The popular social platform Yik Yak is back in the news. Not that it was ever gone, but some are now pushing in that direction – and raising important questions about privacy, decency and first amendment rights.

When I wrote about Yik Yak earlier this year, it was in the spotlight for fostering hyper-local (within a 1.5 mile radius) anonymous communication, especially popular on college campuses. What I wrote then still stands: We need an ethic of communication that matches the new forms of communication which are now so accessible.

Real commitment to free speech can be measured by our willingness to defend that which we find offensive.

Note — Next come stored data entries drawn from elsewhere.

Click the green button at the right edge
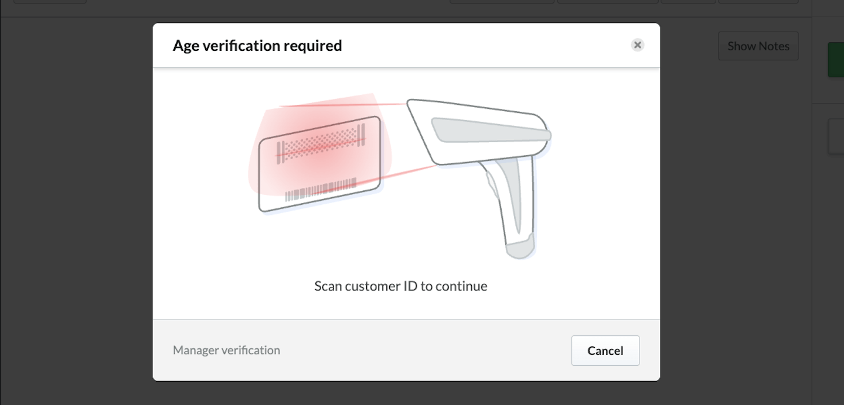 (836, 60)
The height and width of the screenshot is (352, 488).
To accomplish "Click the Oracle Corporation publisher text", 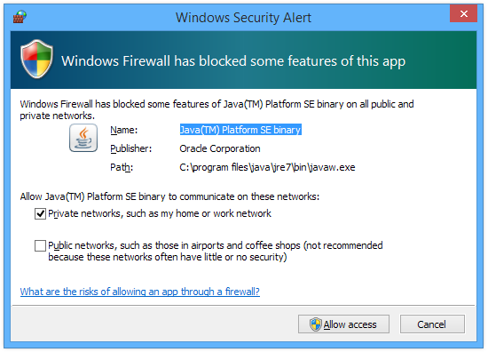I will (220, 148).
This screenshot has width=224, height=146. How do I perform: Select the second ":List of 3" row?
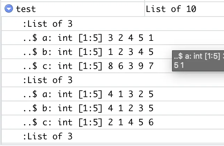pos(113,80)
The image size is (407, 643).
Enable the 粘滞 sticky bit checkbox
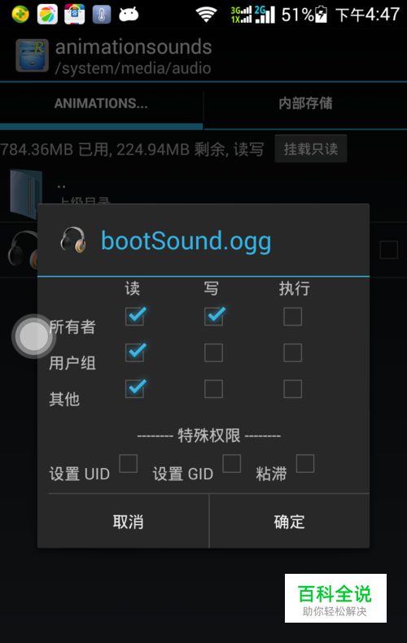click(x=304, y=463)
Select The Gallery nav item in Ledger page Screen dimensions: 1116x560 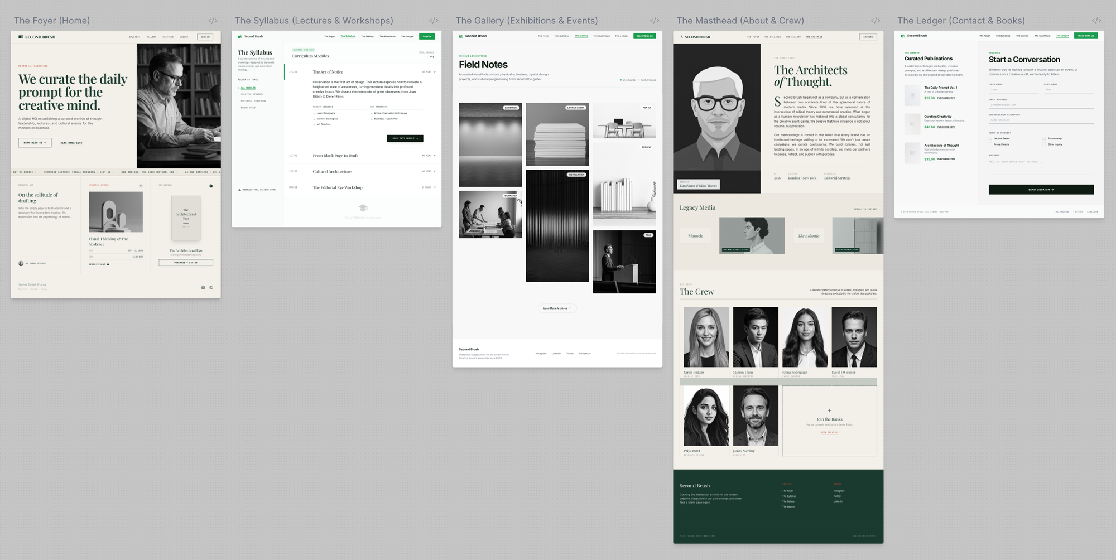tap(1022, 36)
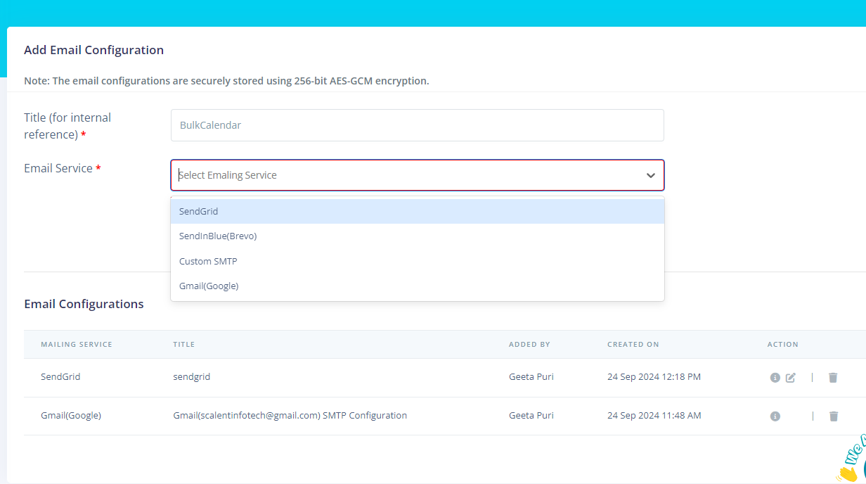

Now, Yik Yak has made news again because a number of otherwise progressive organizations – including the Feminist Majority Foundation, the National Organization for Women, the Human Rights Campaign and the National LGBTQ Task Force – want to foreclose on free speech, pressuring Yik Yak to shut down or curtail its operations because of how some people are using/abusing it.

That is not good, for many reasons.

For starters, there’s more than a whiff of hypocrisy, however unconscious it may be, when a group’s stated commitment to fuller rights for all ends when the expression of those rights happens to bother them. That’s not a commitment to rights, that’s political advocacy for one specific social group/interest. In fact, real commitment to free speech can be measured by our willingness to defend that which we find disagreeable or even offensive.

Don’t get me wrong, when people cross the line from insults to direct threats, they need to be stopped, and that includes people hiding behind the anonymity enabled by Yik Yak. But that’s not the same as the restrictions for which these groups advocate. To make a sports analogy: They want to change the rules because they don’t like how some individuals are playing the game, and worse, they want to punish the “field” (the Yik Yak platform) instead of holding the offending player responsible.

Here’s why this is about more than Yik Yak, about more than free speech: This is about the human impulse toward scapegoating – the desire to find one person, place or thing, to blame and punish for phenomena that are far more complex.

I have no sympathy for people who use Yik Yak in abhorrent ways, and I definitely would pursue those who break the law, to the full extent of the law. What I wouldn’t do – or at least what I try not to do when, like all of us, I get fed up with jerks – is go for the easy out by curtailing a freedom. Instead, we need to create a culture of greater responsibility.